Ould Mansour: Mauritania’s Junta Seek Extension

“Hope are waning in Mauritania”  said MP for moderate Islamists (Muslim Brotherhood), Mohamed Jemil Ould Mansour, adding that the Mauritanian Junta may break the promises it gave after assuming power that gave it the legitimacy, and it may decide to extend its rule or nominate one of its members or a close independent candidate to run for the presidential elections, although it all depends on approval inside and outside the country.


Ould Mansour said in an interview with Aljazeera.net reporters that Europe and the United States reportedly reject any extension, and this is rejected domestically as well, specially that the army is not republican, but is tribally based, something that may lead to a coup, unless the Junta fulfills its pledges.
He added that the Junta is beginning, as presidential elections are approaching, to focus on politics” at least for those close to it, if not for itself”, and it is using the card of independents who are ” steered by the regime”.



The Coalition for Change to tried to stop this pace, he says, it it only weakened, not completely curbed, it; it is now aspiring only to ” steer the transitional stage with the least losses”.

Scenarios of Keeping Power

Ould Mansour said that the scenarios of remaining in power may take place either with a direct decree of extension or canceling decree banning candidacy for the junta members or nominating a close candidate- specially that the coalition hasn’t nominated any candidate- to guarantee keeping its promises, and indirectly maintaining power.
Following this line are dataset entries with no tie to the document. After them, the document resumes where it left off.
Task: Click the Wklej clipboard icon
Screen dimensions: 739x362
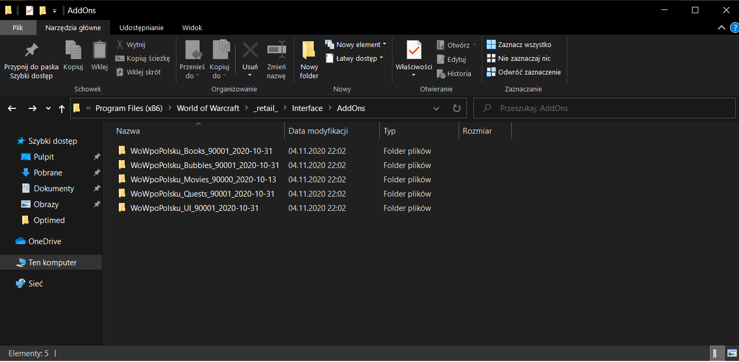Action: (99, 50)
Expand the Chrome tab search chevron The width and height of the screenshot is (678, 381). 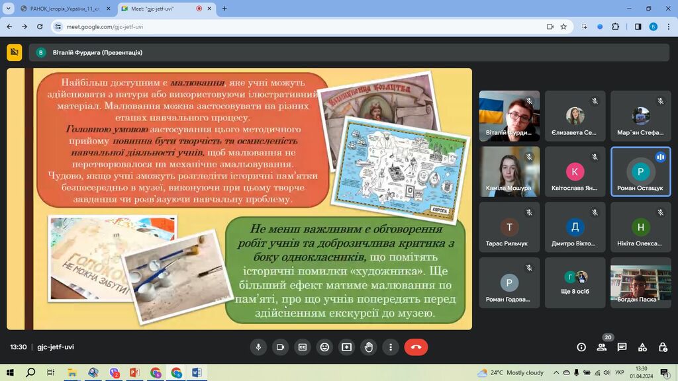point(8,9)
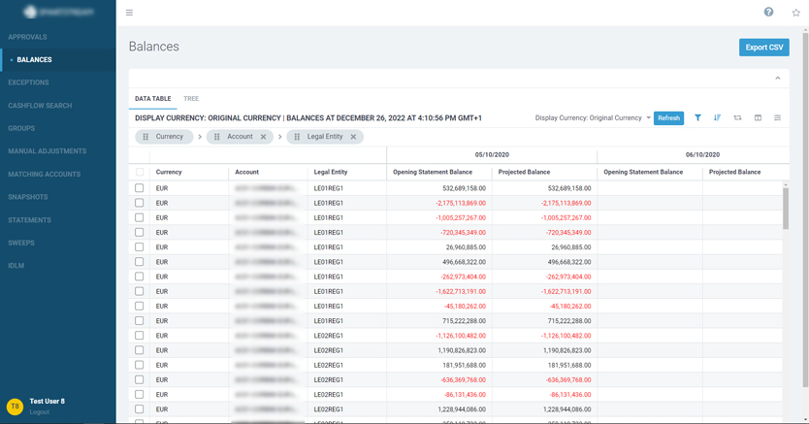Screen dimensions: 809x424
Task: Click the Refresh button
Action: pyautogui.click(x=668, y=118)
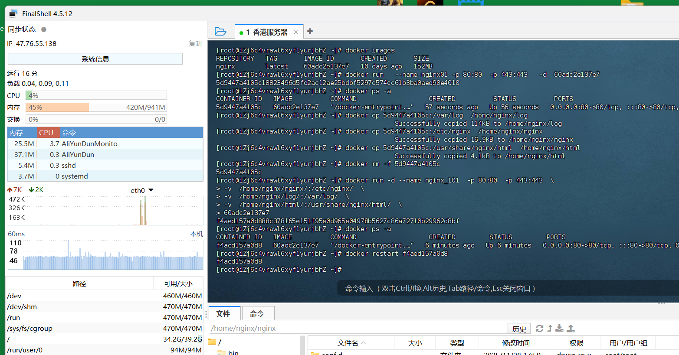Open the connection manager folder icon
The height and width of the screenshot is (355, 679).
pyautogui.click(x=220, y=31)
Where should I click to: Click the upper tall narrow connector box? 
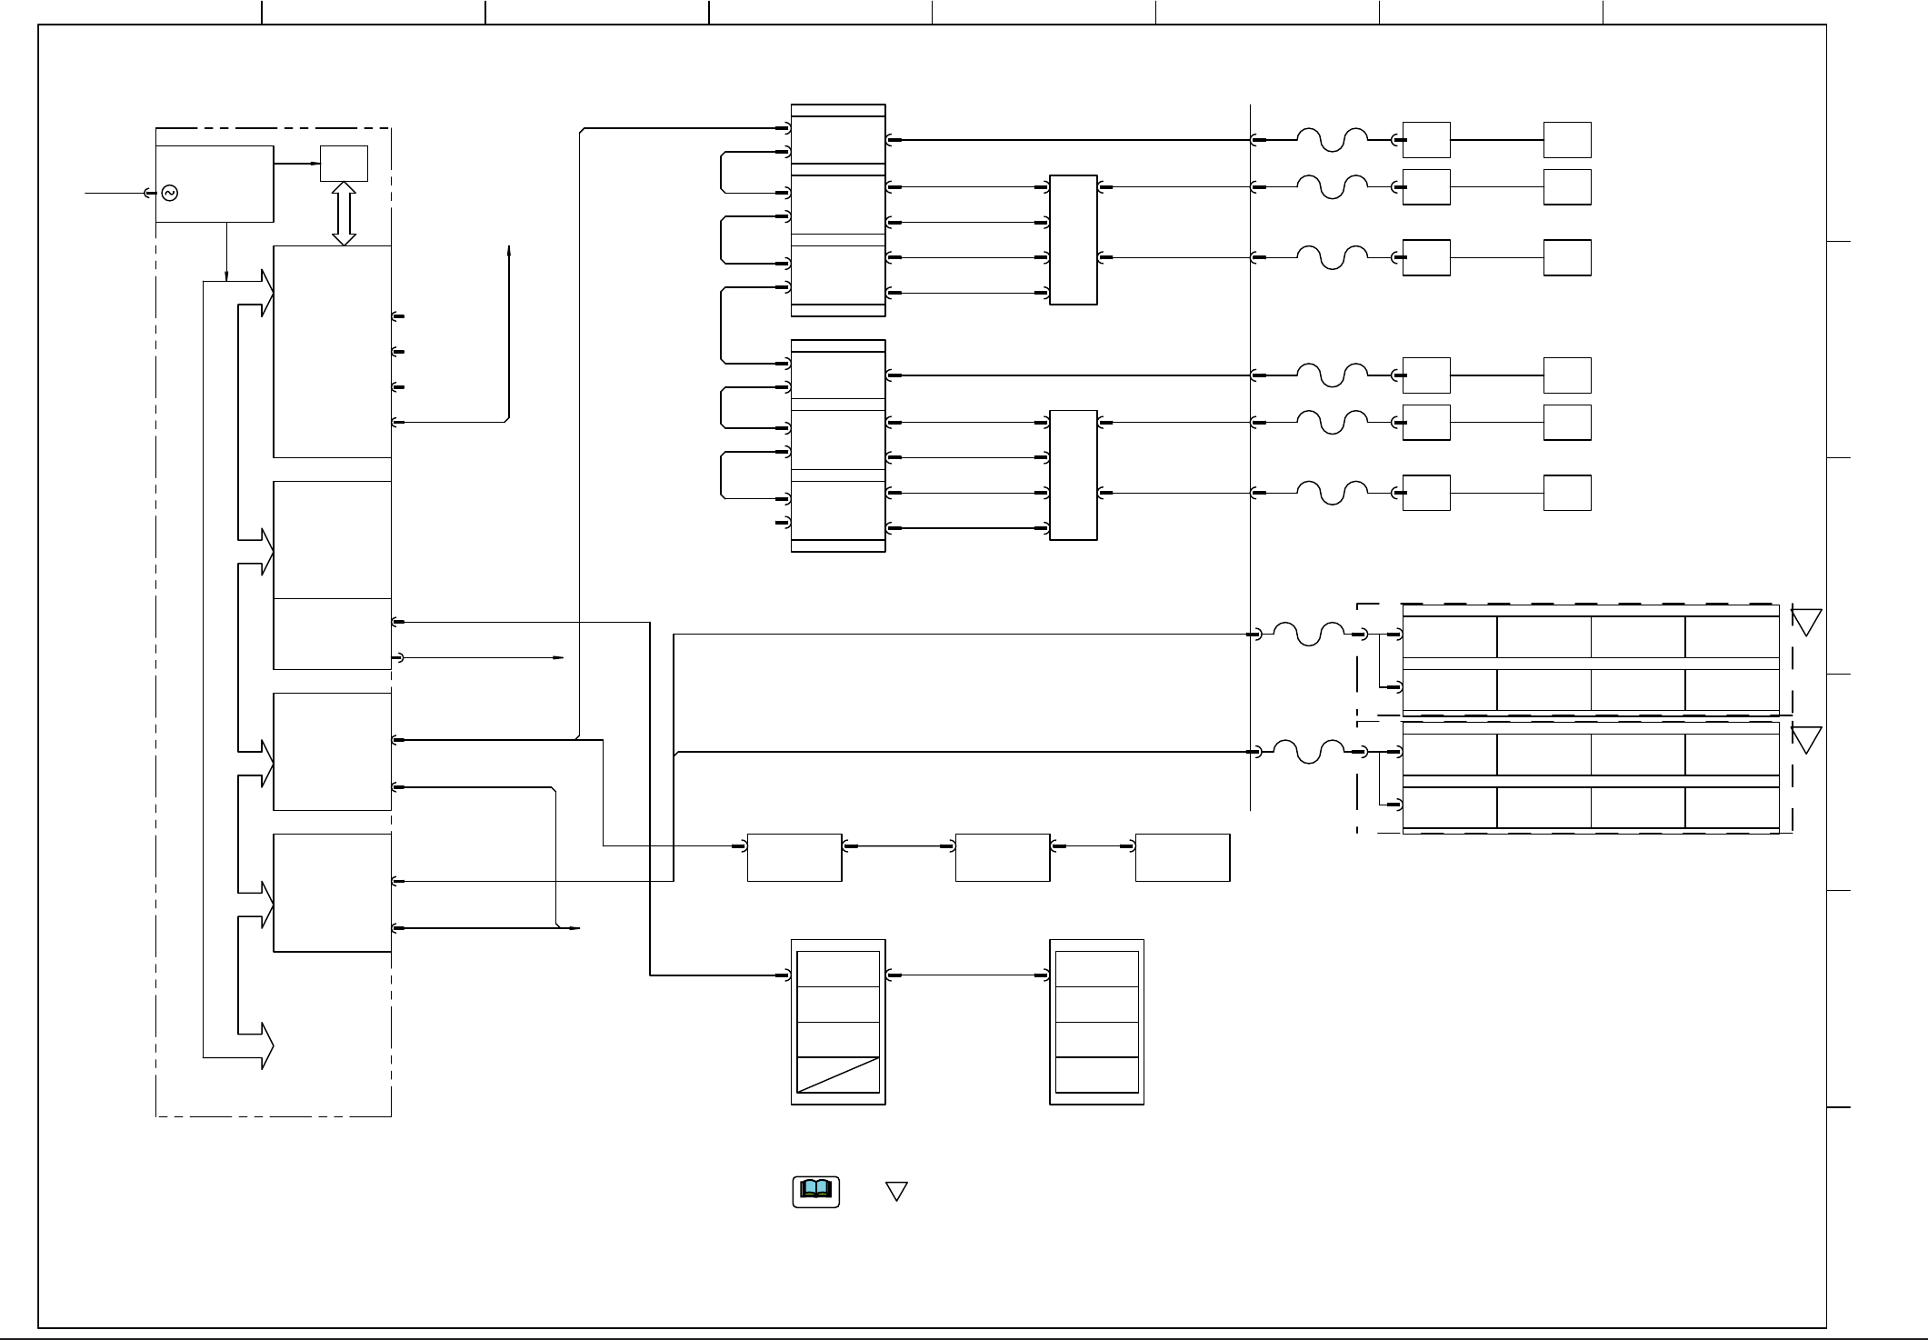(x=1073, y=240)
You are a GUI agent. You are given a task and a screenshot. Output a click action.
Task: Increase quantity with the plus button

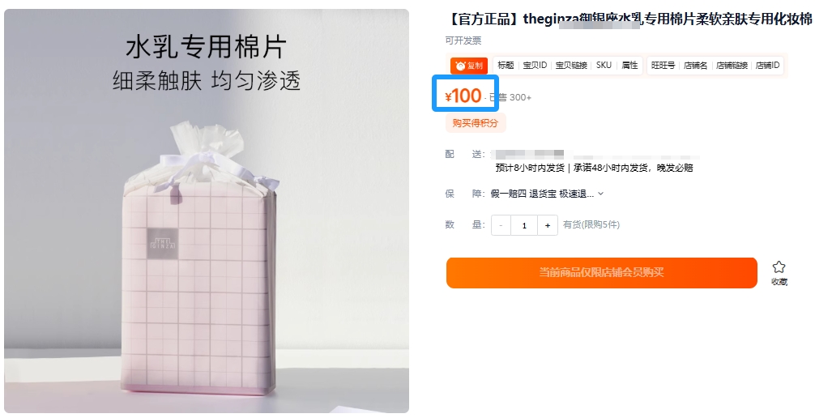tap(548, 225)
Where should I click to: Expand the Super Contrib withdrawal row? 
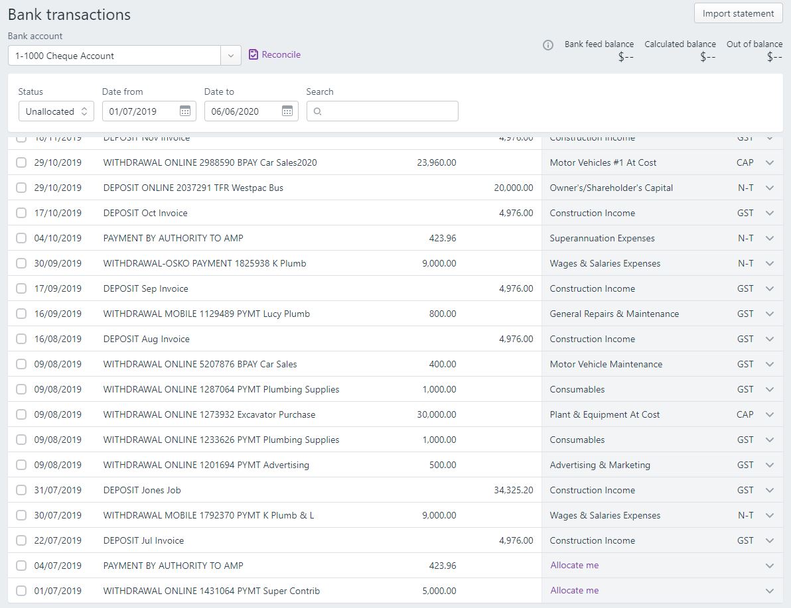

What makes it do so are justified “fears” as some of its members are involved in human rights violations in the 1989, 1990 and 1991 Negroes’ crises and their files on the tables of the international human rights agencies, in addition to financial corruption files.


 


However, he pointed out that the Junta has tolerated the Islamic movement so far; although it did not allow establishing an Islamic party citing a constitutional article, but it allowed it to operate without a political label.

Ould Mansour said that the Coalition for Change ran for the elections and it was frank from the beginning when it said that it won’t win it, considering that the political scene is incomplete under the voting results, as the Coalition for Change (Islamists) achieved good results as it garnered 41 seats out of 96 but it didn’t gain a majority.

Relations with Israel

As for the relations with Israel, Ould Mansour acknowledged that ” severing them is more difficult than establishing them”, although Junta influential figures don’t want them.
However, the Junta chief, Ould Mansour says, defended the relations strongly and ” spoke very blatantly about it before the media”, although the opposition, including the ex-regime’s Republican Party in whose era the relations were established, agreed on calling for severing the relations.
The Israeli activities, basically restricted to agricultural and medical aid, has decreased after the coup because of the popular demands for severing the relations; for example, the network of relations that the Israeli ambassador established, decreased and he returned to his previous isolation, spending most of his time in the capital of Senegal, Dakar.

As for the US reaction for a possible severing of relations on the part of any coming regime, Ould Mansour said that Washington will likely give a priority to its own, rather than Israel’s, interests. “It must be acknowledged that Mauritania does not play a key role in our Arab region, and the Israeli penetration is more of symbolic rather than a strategic one” he said. He pointed out that if establishing relations can be justified in the states of Syria, Egypt and Jordan although he doesn’t approve them, but it was in Mauritania ” basically a security relation which was established in specific absolutely unjustified circumstances”.